What you will do:
Could you carry the passage below about Kekal guitarist Leo Setiawan forward from its last sentence?
— Start Passage to read —
Leonard "Leo" Setiawan is mainly known as a former guitarist for progressive metal band Kekal. His main occupation is civil engineer and he owns and operates a building development firm in Jakarta, Indonesia.

Kekal

Leo joined Kekal in 1996, just after the band released their official demo, Contra Spiritualia Nequitiae. Kekal had originally been primarily a black metal band but Leo brought with him a diverse set of musical influences which, throughout the first 5 years, allowed the band to develop their style by incorporating many diverse elements from outside metal. This distinct style became most prominent in their third album The Painful Experience, which marked as a starting point for the band to step more and more into progressive and avant-garde metal and make further experiments with their music. Shortly after this album was released, Leo Setiawan left the band and moved to Melbourne, where he pursued his master's degree in Civil Engineering.
— End Passage to read —
— Start Source material —
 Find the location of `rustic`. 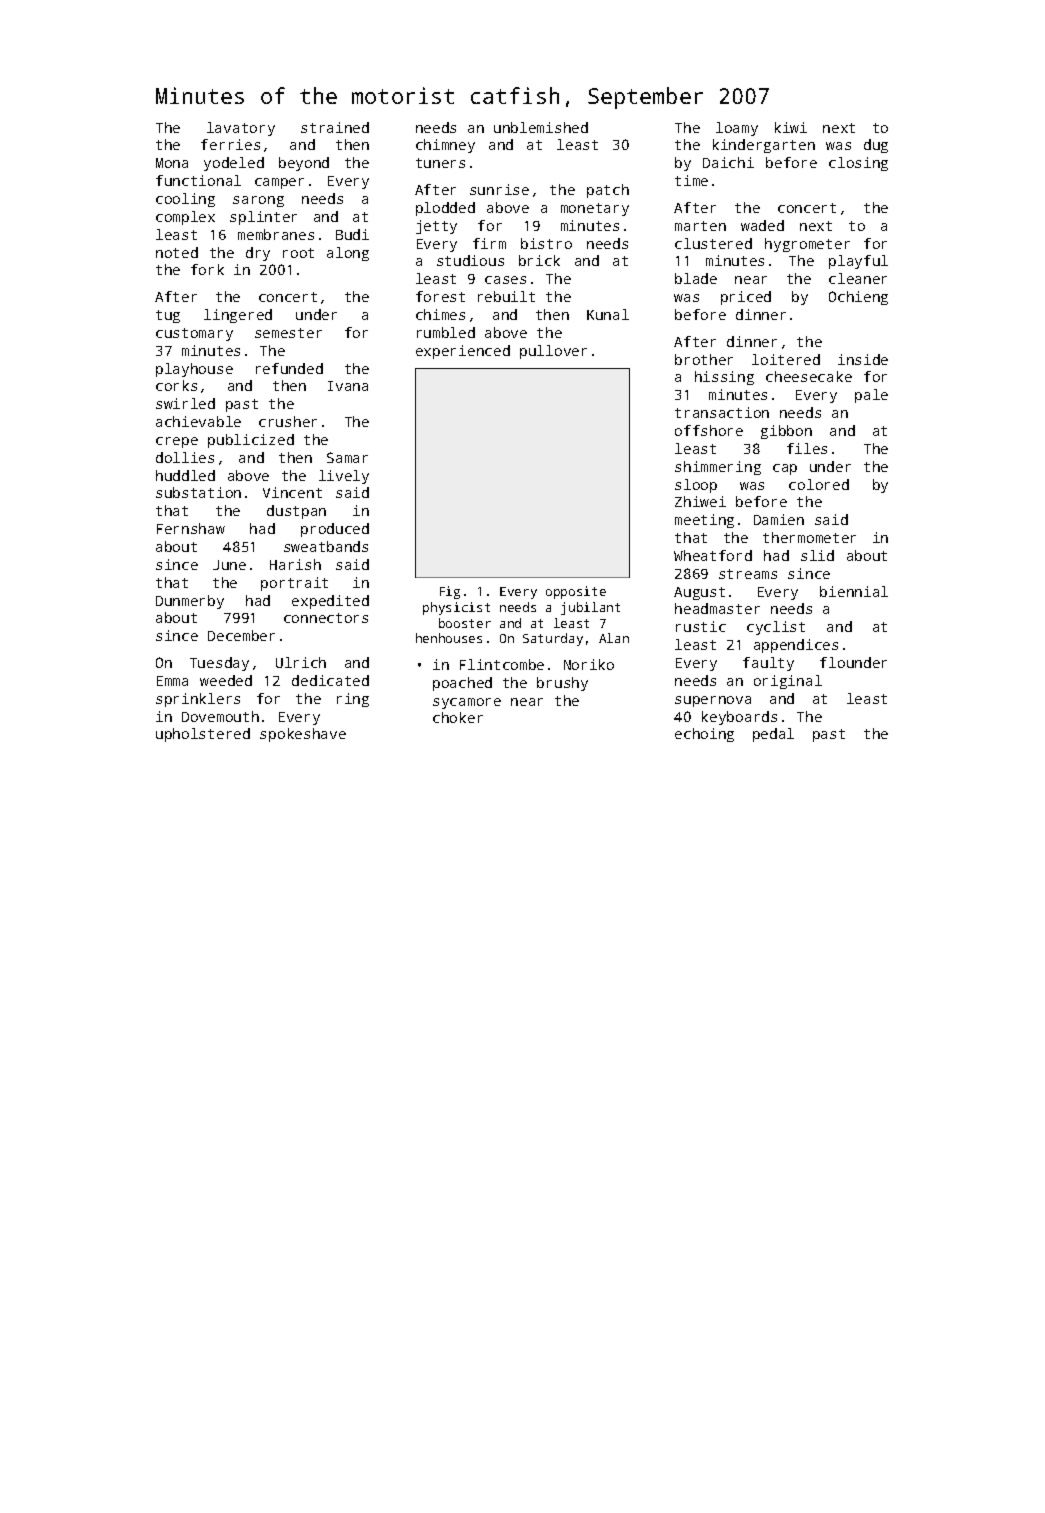

rustic is located at coordinates (701, 626).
— End Source material —
Result of this task:
Leo Setiawan later moved back to Indonesia, and was back in the studio with Kekal to record their official reunion album, Acidity in 2005.

In 2009, Kekal front man Jeff Arwadi stepped down from the band and Leo announced that, since Jeff left the band, he would as well. As bassist Azhar Sianturi had already left Kekal, the departure of Jeff and Leo rendered the band member-less. Despite this, it was decided that Kekal would continue as an institution. In evidence of the band's continued existence, Kekal has released two more albums to date; 8 and Autonomy in 2010 and 2012 respectively, to which all 3 former members of Kekal have contributed.

Discography
 Beyond the Glimpse of Dreams – 1998
 Embrace the Dead – 1999
 The Painful Experience – 2001
 Self Krusher compilation: 5th Anniversary THT Productions – 2001
 Introduce Us to Immortality – 2003
 Road Trip to Acidity – 2005
 Acidity – 2005
 The Habit of Fire – 2007
 Audible Minority – 2008
 8 – 2010
 Autonomy – 2012

References

Year of birth missing (living people)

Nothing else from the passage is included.